[commit: ghc] master: Don't inline non-register GlobalRegs (83a003f)
git at git.haskell.org
git at git.haskell.org
Tue Apr 29 19:35:23 UTC 2014
Repository : ssh://git@git.haskell.org/ghc
On branch : master
Link : http://ghc.haskell.org/trac/ghc/changeset/83a003fcaec93dbfd5b46837f2bf3353412b9877/ghc
>---------------------------------------------------------------
commit 83a003fcaec93dbfd5b46837f2bf3353412b9877
Author: Simon Marlow <marlowsd at gmail.com>
Date: Tue Apr 29 20:32:50 2014 +0100
Don't inline non-register GlobalRegs
>---------------------------------------------------------------
83a003fcaec93dbfd5b46837f2bf3353412b9877
compiler/cmm/CmmSink.hs | 112 ++++++++++++++++++++++++++++++++++++++++++-----
1 file changed, 100 insertions(+), 12 deletions(-)

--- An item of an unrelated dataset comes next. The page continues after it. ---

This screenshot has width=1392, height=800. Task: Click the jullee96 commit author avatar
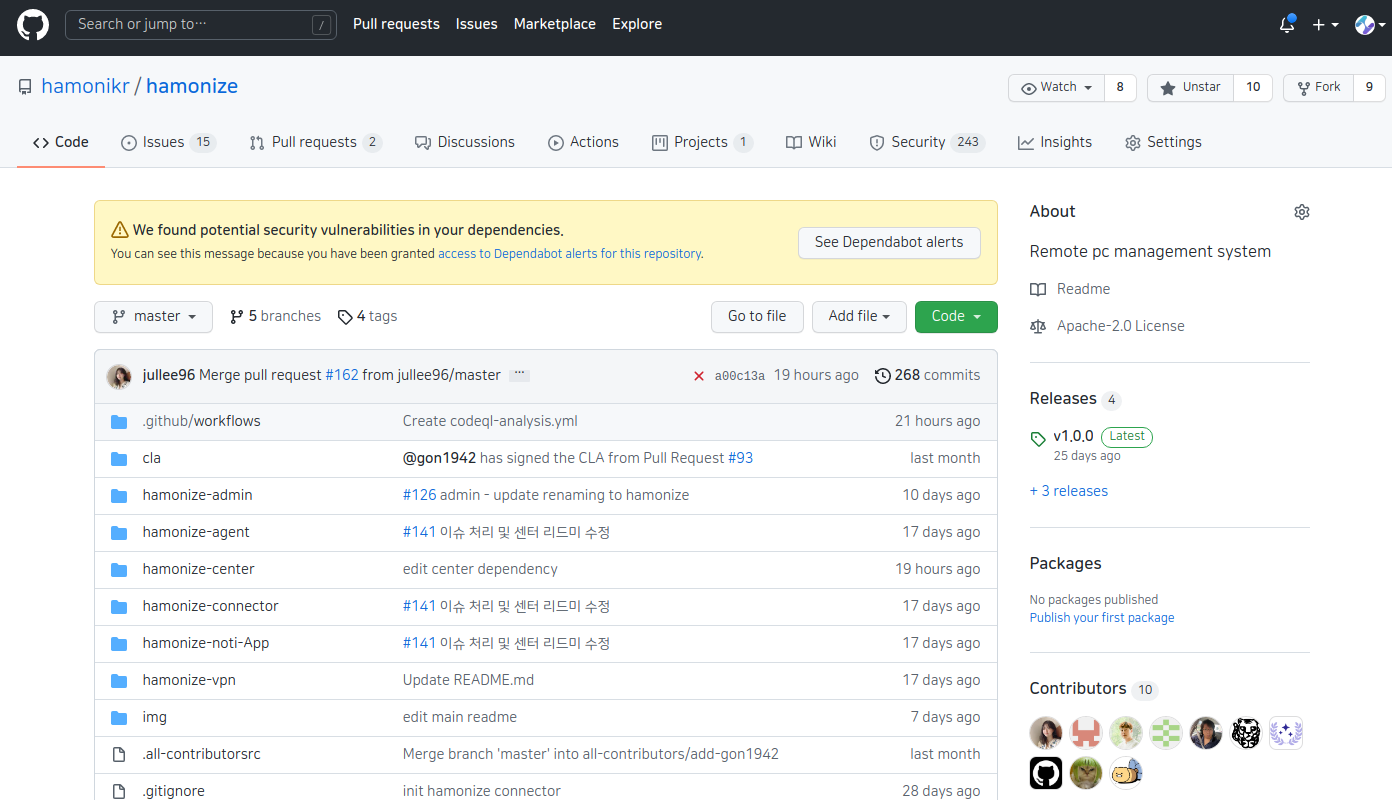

diff --git a/compiler/cmm/CmmSink.hs b/compiler/cmm/CmmSink.hs
index 187f4c4..4c02542 100644
--- a/compiler/cmm/CmmSink.hs
+++ b/compiler/cmm/CmmSink.hs
@@ -9,6 +9,7 @@ import BlockId
import CmmLive
import CmmUtils
import Hoopl
+import CodeGen.Platform
import DynFlags
import UniqFM
@@ -16,6 +17,7 @@ import PprCmm ()
import Data.List (partition)
import qualified Data.Set as Set
+import Data.Maybe
-- -----------------------------------------------------------------------------
-- Sinking and inlining
@@ -197,7 +199,7 @@ cmmSink dflags graph = ofBlockList (g_entry graph) $ sink mapEmpty $ blocks
drop_if a@(r,rhs,_) live_sets = (should_drop, live_sets')
where
should_drop = conflicts dflags a final_last
- || not (isTrivial rhs) && live_in_multi live_sets r
+ || not (isTrivial dflags rhs) && live_in_multi live_sets r
|| r `Set.member` live_in_joins
live_sets' | should_drop = live_sets
@@ -219,26 +221,24 @@ cmmSink dflags graph = ofBlockList (g_entry graph) $ sink mapEmpty $ blocks
-- small: an expression we don't mind duplicating
isSmall :: CmmExpr -> Bool
-isSmall (CmmReg (CmmLocal _)) = True -- not globals, we want to coalesce them instead* See below
+isSmall (CmmReg (CmmLocal _)) = True --
isSmall (CmmLit _) = True
isSmall (CmmMachOp (MO_Add _) [x,y]) = isTrivial x && isTrivial y
isSmall (CmmRegOff (CmmLocal _) _) = True
isSmall _ = False
-
-Coalesce global registers? What does that mean? We observed no decrease
-in performance comming from inlining of global registers, hence we do it now
-(see isTrivial function). Ideally we'd like to measure performance using
-some tool like perf or VTune and make decisions what to inline based on that.
-}
--
-- We allow duplication of trivial expressions: registers (both local and
-- global) and literals.
--
-isTrivial :: CmmExpr -> Bool
-isTrivial (CmmReg _) = True
-isTrivial (CmmLit _) = True
-isTrivial _ = False
+isTrivial :: DynFlags -> CmmExpr -> Bool
+isTrivial _ (CmmReg (CmmLocal _)) = True
+isTrivial dflags (CmmReg (CmmGlobal r)) = -- see Note [Inline GlobalRegs?]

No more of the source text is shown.